Over at Dustbury, Charles offers an opinion on an item he read about the way that modern writing tends to aim lower, reading-level wise, than it did once upon a time. The item he quotes is right on: The best response to a first encounter with a new word is a dictionary (or, in emergencies, Google).
Charles is also right on -- we can't be too far from the day when the choice to write above someone's head will be taken away from us on the basis of vocabulary privilege or some similar nonsense.

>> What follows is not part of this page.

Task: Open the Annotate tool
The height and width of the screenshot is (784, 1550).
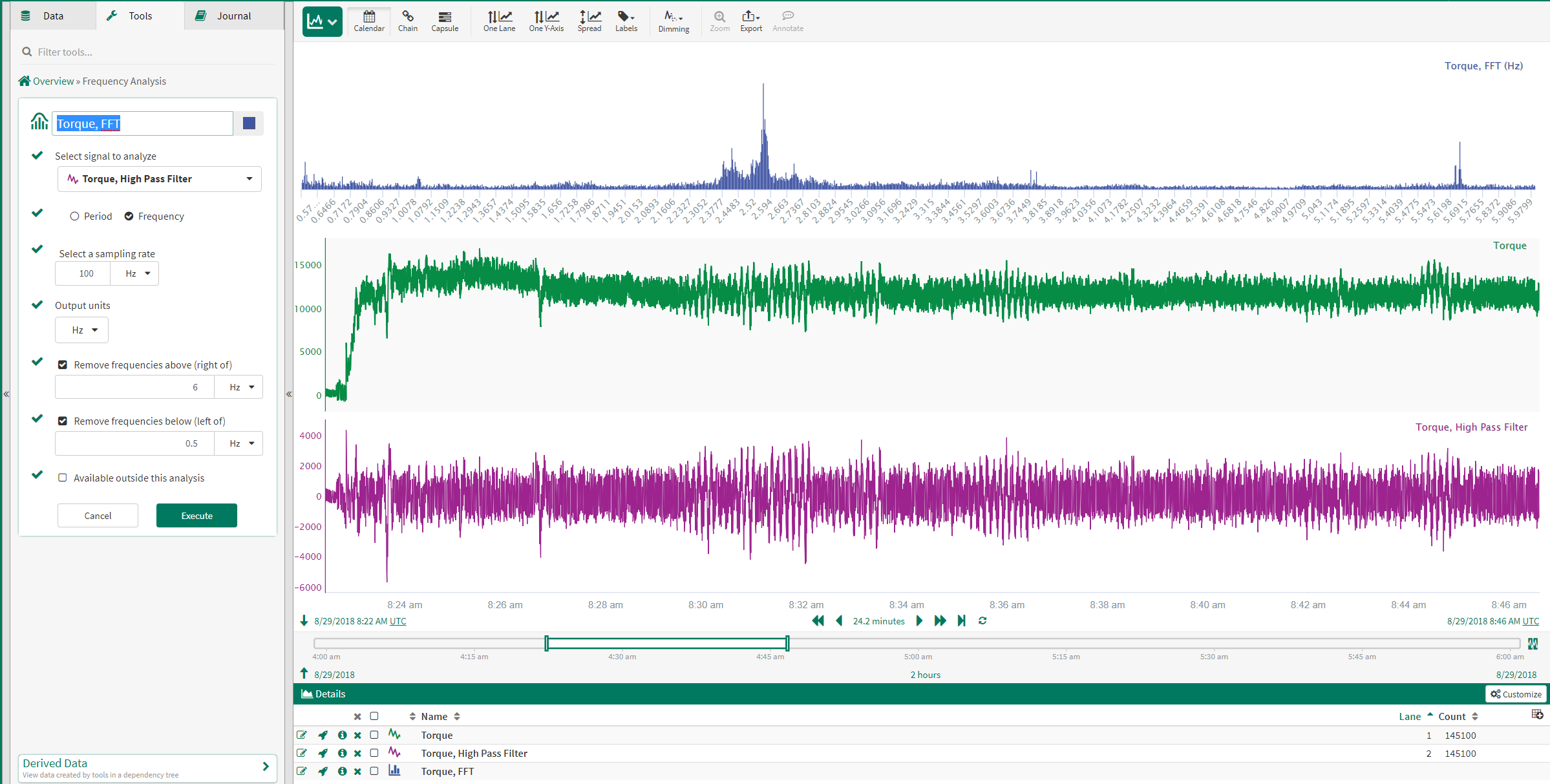Action: pos(787,21)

I say nonsense because I have never in my life experienced any benefits from having a strong vocabulary. During the school years, polysyllables attracted "donees" for my lunch money but repelled the chicks en masse. When writing for the newspaper, they earned me significant editing. While they were useful in seminary, that's still a form of academia and is therefore of no value to the real world. In fact, seminary gave me an entirely new realm of vocabulary I can't use in real life, such as "hypostatic union." The phrase refers to the Christian understanding of how the divine and human natures of Christ co-relate within one person, but I'm never going to say it in a sermon. Not because other people can't understand it -- but because if I do use it I'll have to explain it and I'm lazy.
But I have one issue of strong disagreement with Charles' piece, and if you look at the comments you'll see it's shared by some other of his readers as well. We reject utterly his opening contention that he is not a writer and I personally would sentence him to reading non-gender and inclusive re-workings of Strunk and White.